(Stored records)
──────────

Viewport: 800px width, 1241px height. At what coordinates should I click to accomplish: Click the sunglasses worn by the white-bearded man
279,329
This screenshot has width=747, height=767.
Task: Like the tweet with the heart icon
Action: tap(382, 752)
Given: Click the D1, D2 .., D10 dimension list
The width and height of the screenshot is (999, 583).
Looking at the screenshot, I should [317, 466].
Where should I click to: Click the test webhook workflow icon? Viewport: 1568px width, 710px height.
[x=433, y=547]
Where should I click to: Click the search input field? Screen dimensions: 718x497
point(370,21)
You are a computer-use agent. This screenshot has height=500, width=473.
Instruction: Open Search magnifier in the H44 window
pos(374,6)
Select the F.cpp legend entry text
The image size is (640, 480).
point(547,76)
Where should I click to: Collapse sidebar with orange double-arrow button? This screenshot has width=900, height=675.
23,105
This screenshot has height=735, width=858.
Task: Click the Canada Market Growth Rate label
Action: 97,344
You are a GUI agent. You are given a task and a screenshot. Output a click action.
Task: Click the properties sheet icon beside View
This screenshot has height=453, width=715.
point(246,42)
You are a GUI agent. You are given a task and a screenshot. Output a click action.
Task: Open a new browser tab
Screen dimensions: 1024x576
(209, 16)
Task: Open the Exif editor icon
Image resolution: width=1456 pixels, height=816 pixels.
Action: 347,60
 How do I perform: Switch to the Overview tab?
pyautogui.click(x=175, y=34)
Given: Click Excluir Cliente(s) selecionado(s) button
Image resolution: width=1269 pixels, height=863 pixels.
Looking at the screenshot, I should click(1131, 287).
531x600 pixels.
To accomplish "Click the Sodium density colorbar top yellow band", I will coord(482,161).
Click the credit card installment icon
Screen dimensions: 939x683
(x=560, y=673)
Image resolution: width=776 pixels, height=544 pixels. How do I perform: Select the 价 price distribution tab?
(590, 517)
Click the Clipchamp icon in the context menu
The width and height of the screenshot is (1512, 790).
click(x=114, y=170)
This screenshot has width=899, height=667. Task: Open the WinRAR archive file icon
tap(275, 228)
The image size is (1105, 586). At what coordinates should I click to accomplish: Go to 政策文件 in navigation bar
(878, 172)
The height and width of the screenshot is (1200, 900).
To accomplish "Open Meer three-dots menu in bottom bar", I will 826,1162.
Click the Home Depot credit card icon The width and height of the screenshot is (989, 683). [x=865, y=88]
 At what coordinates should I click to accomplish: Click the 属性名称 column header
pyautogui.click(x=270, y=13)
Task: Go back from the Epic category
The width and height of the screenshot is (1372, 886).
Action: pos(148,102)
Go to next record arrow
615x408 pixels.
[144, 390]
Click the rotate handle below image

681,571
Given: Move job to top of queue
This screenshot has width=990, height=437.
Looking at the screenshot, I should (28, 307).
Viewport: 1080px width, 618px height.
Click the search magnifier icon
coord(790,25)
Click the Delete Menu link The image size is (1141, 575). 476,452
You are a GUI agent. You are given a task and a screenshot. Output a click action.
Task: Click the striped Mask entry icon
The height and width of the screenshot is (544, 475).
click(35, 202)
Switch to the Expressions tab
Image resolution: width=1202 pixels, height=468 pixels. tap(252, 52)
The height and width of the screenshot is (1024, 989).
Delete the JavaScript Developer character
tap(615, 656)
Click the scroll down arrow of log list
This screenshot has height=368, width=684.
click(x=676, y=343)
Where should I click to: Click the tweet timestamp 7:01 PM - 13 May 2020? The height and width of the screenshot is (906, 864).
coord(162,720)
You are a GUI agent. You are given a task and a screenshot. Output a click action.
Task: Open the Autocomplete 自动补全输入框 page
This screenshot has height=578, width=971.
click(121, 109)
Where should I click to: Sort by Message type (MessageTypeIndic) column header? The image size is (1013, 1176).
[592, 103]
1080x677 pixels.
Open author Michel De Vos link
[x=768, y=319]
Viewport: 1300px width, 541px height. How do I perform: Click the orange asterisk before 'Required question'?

──────────

**Your objective:** Among the entries above, copy exactly only the lines starting with the one containing "The height and width of the screenshot is (544, 475)." and going through the one containing "Click the scroll down arrow of log list", both ends included.

**Task response:**
The height and width of the screenshot is (544, 475).
click(35, 202)
Switch to the Expressions tab
Image resolution: width=1202 pixels, height=468 pixels. tap(252, 52)
The height and width of the screenshot is (1024, 989).
Delete the JavaScript Developer character
tap(615, 656)
Click the scroll down arrow of log list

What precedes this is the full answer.